WORK INSTRUCTIONS:
Omit the pictures and extract only the lines from the line containing "Where should I" to the end of the material, each exactly as written.

DATA FOR THE TASK:
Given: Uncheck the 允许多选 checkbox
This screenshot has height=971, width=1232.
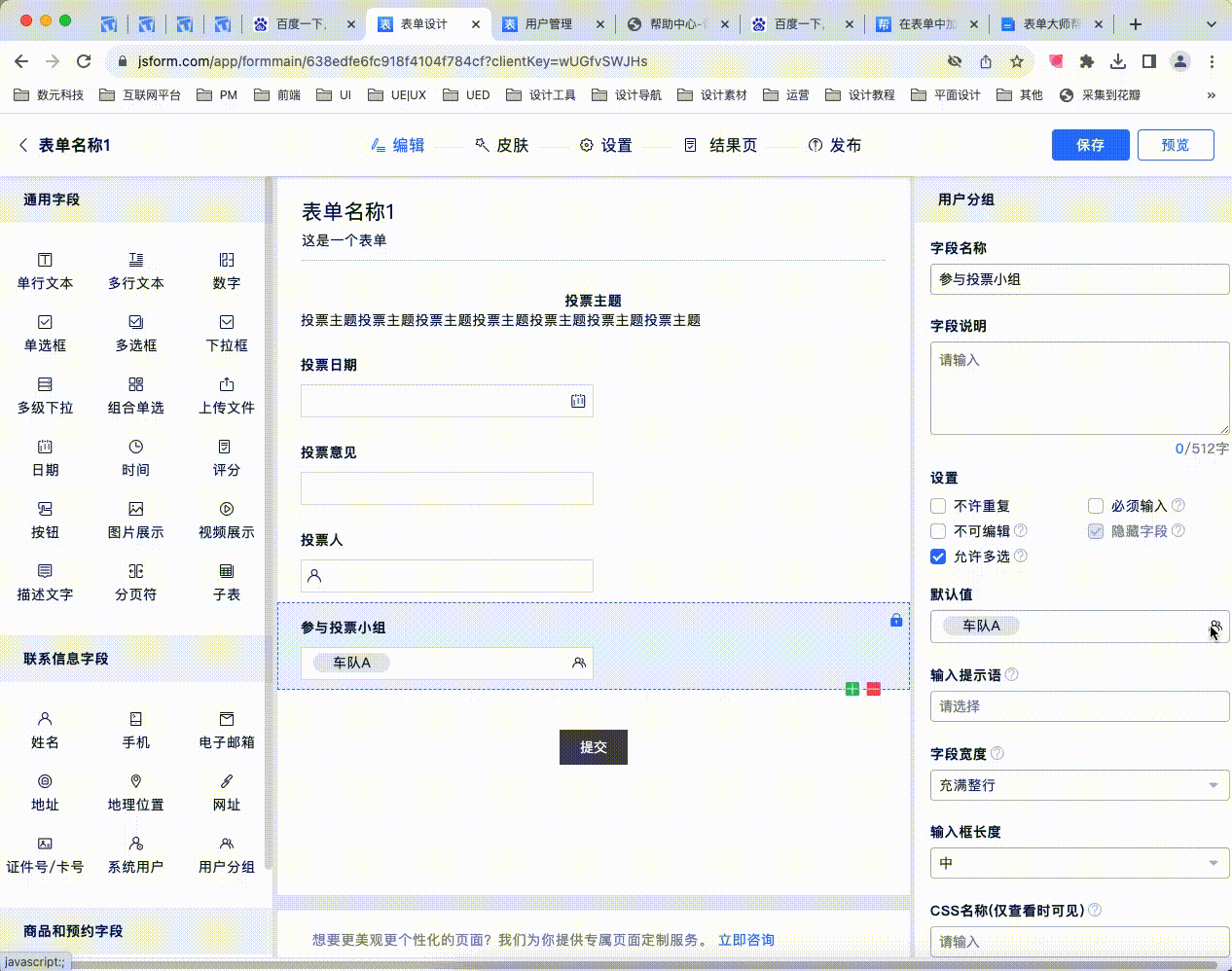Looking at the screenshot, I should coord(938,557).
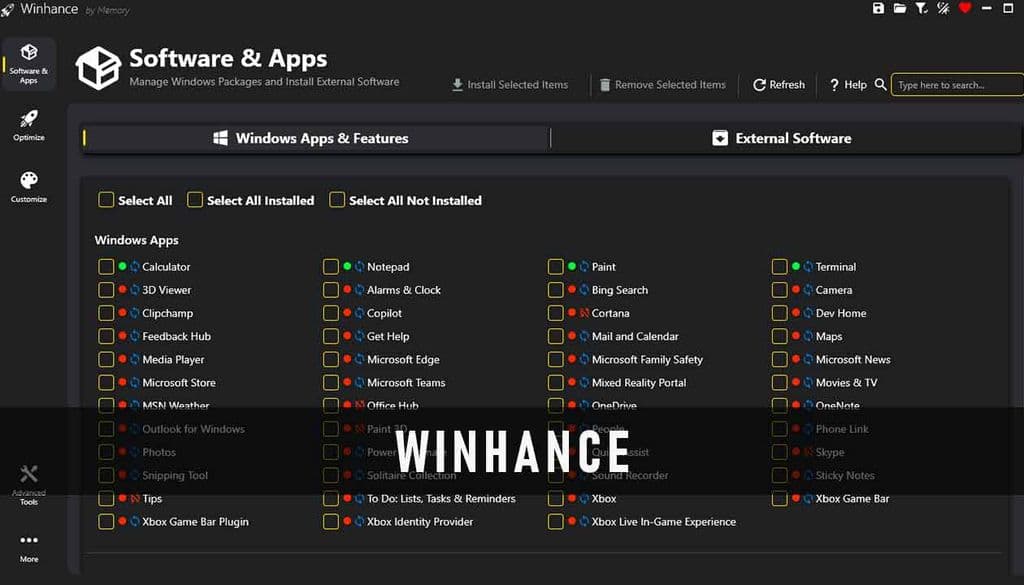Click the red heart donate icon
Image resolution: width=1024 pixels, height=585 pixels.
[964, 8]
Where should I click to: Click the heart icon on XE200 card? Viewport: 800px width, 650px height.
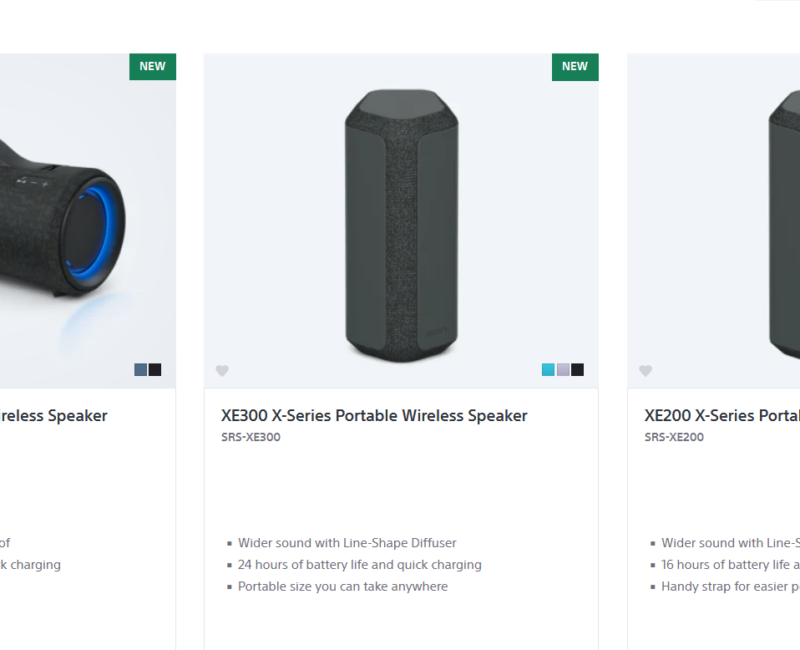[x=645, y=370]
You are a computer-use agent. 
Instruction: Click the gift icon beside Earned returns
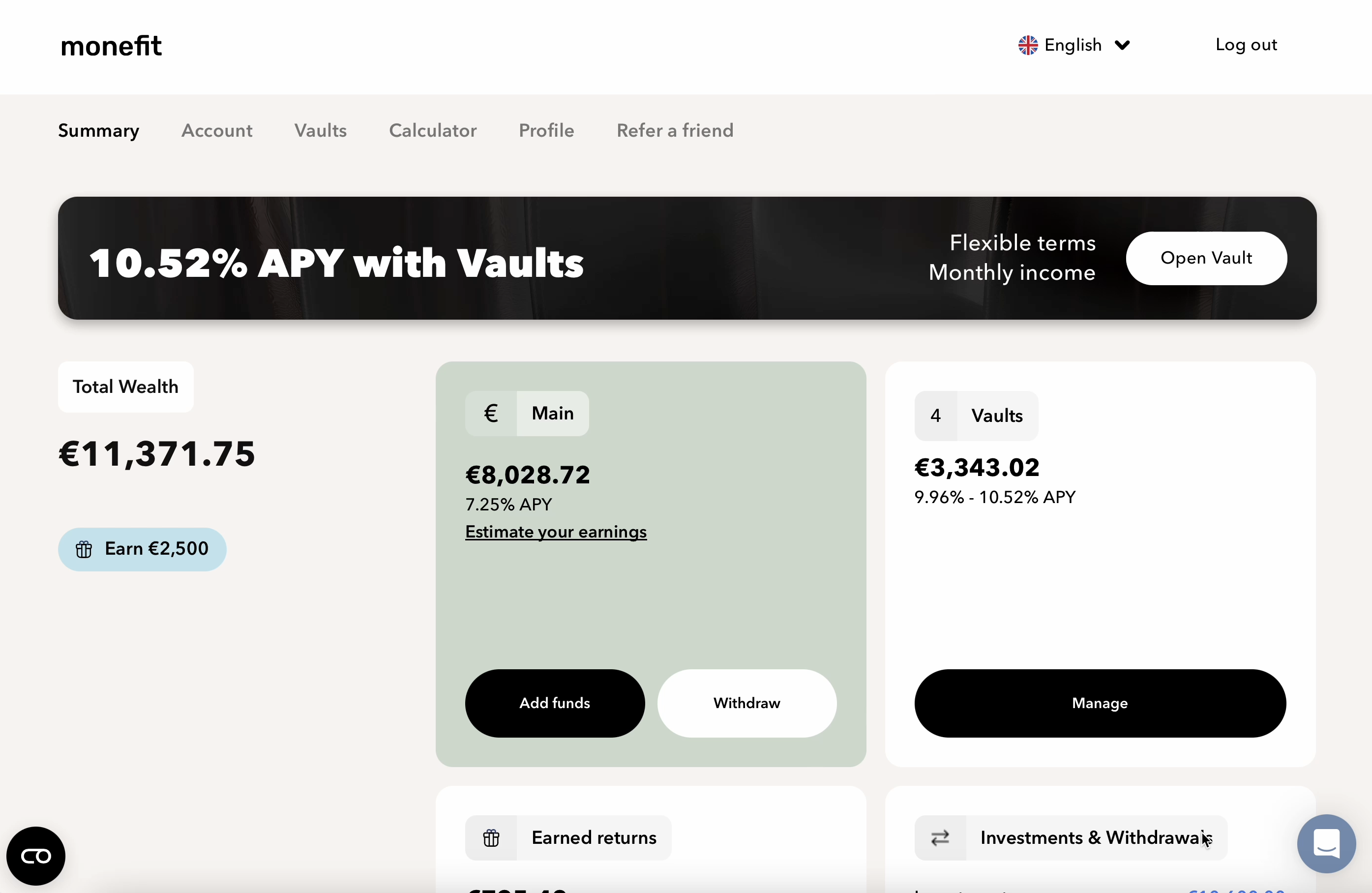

ANSWER TO THE PROBLEM:
Where should I click to: Click the heart icon on XE200 card? Viewport: 800px width, 650px height.
[x=645, y=370]
You are a computer-use agent. 
Instruction: Click the gift icon beside Earned returns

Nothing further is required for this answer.